カナダの6月CPI(消費者物価指数)が18日に発表されます(本稿執筆時点で未発表)。CPIが市場予想を上回る結果になれば、BOC(カナダ中銀)の利上げ観測が高まるとともに、カナダドルが堅調に推移しそうです。

NZドル/円やNZドル/米ドルは、19日のNZの1-3月期CPIに注目です。豪ドル/NZドルについては、20日の豪州の6月雇用統計にも影響を受ける可能性があります。

原油価格が堅調に推移しており、WTI原油先物は14日に4月下旬以来の高値をつけました。原油価格が上昇を続ける場合、カナダドルやメキシコペソの支援材料になりそうです。

TCMB(トルコ中銀)は20日に政策会合を開きます。6月に続いて利上げが行われると考えられます。トルコのCPI(消費者物価指数)上昇率は依然として高い(6月は前年比38.21%)うえ、TCMBは6月会合の声明で「インフレ見通しの大幅な改善が達成されるまで、金融引き締めは適切なタイミングかつ緩やかなペースで必要な限り強化される」と表明したからです。市場は利上げをほぼ確実視しており、どのくらい利上げするのか(利上げ幅)が焦点になりそうです。

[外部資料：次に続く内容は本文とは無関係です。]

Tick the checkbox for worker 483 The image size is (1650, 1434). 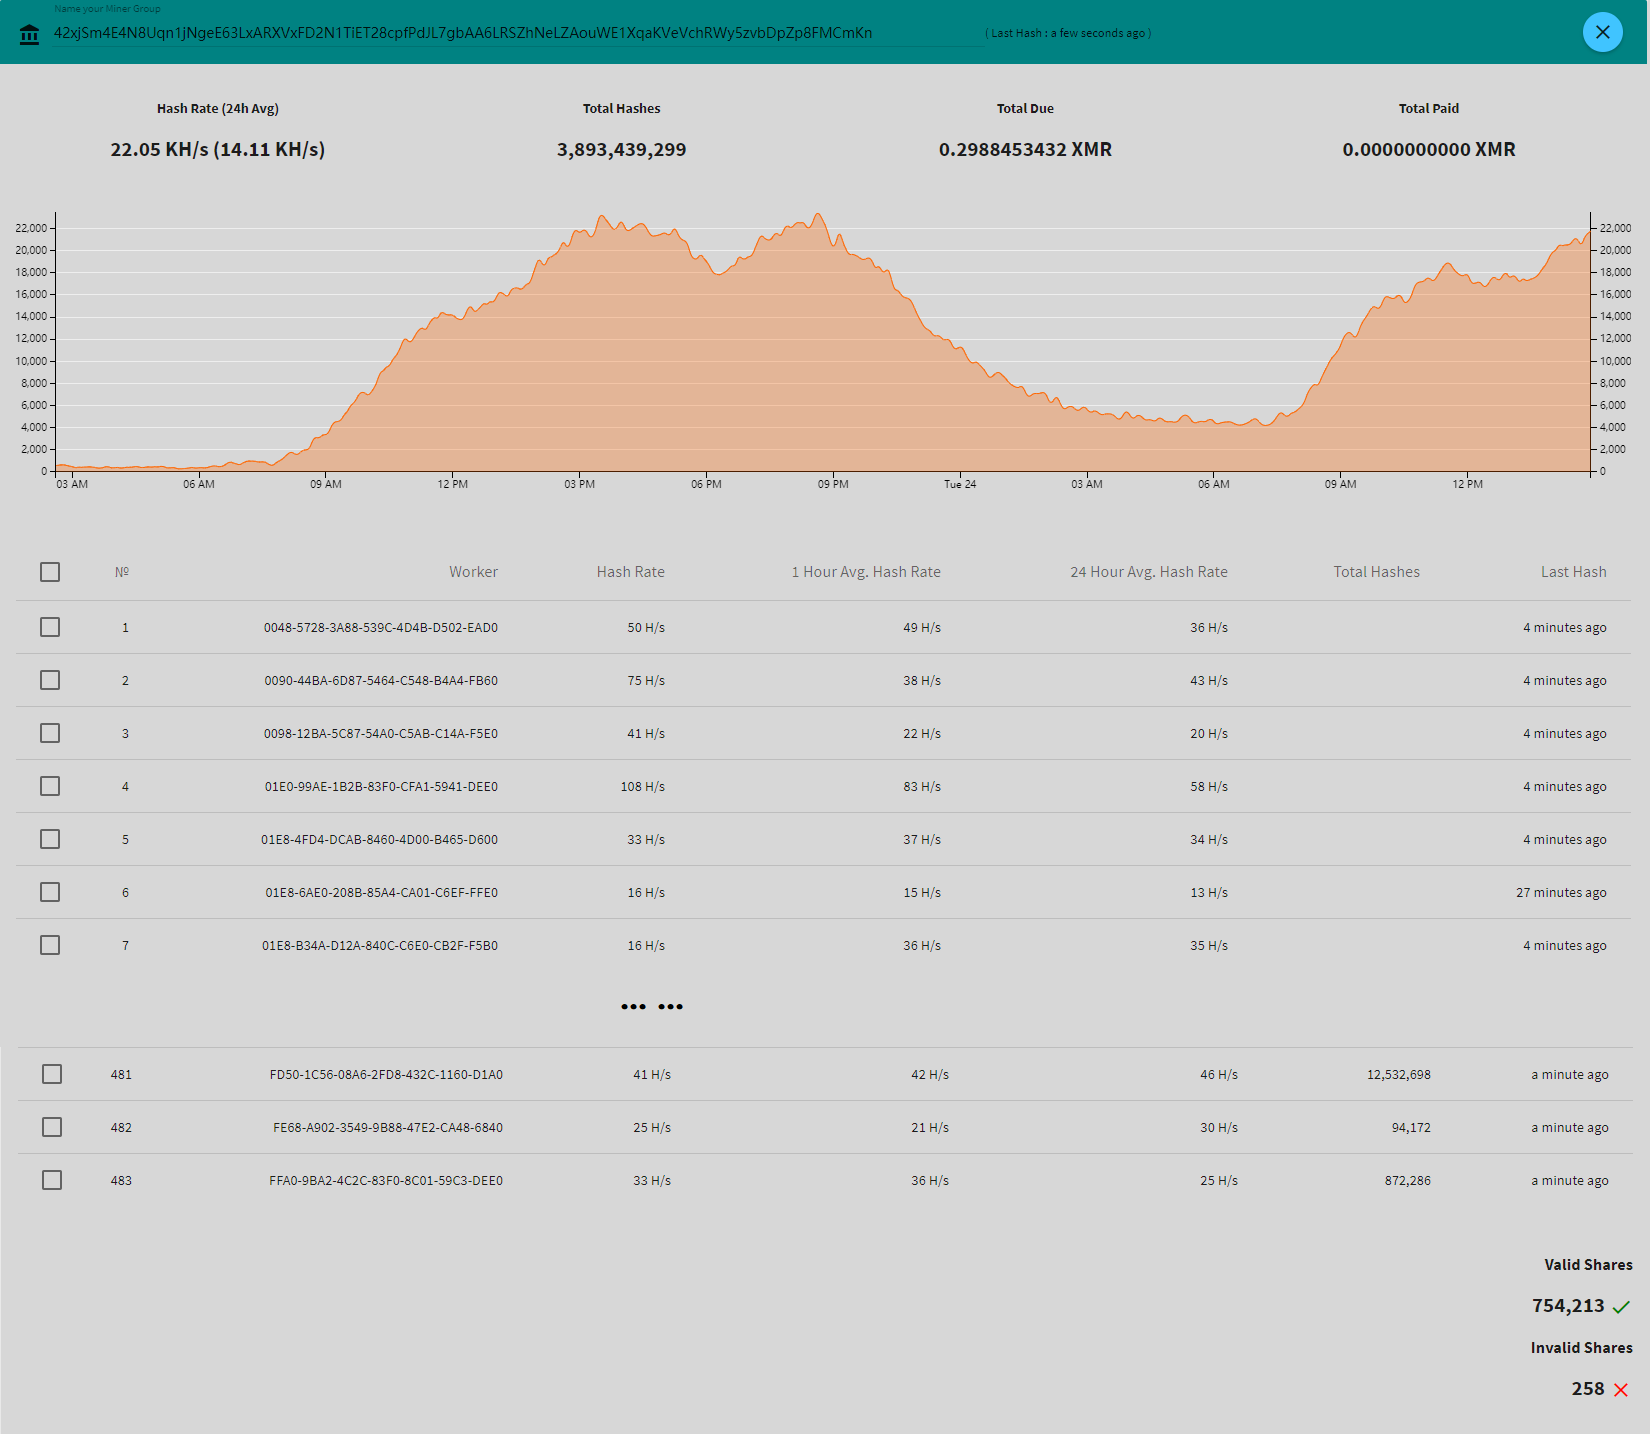(52, 1180)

利上げ幅が市場予想を下回れば、トルコリラが軟調に推移する可能性があります。

TCMBと同じ20日にSARB(南アフリカ中銀)は政策会合を開きます。市場では、「0.25%利上げする」と「政策金利は据え置かれる」とで見方が割れており、そのためどのような結果になっても南アフリカランドが反応すると考えられます。利上げが行われれば、南アフリカランドは堅調に推移しそうです。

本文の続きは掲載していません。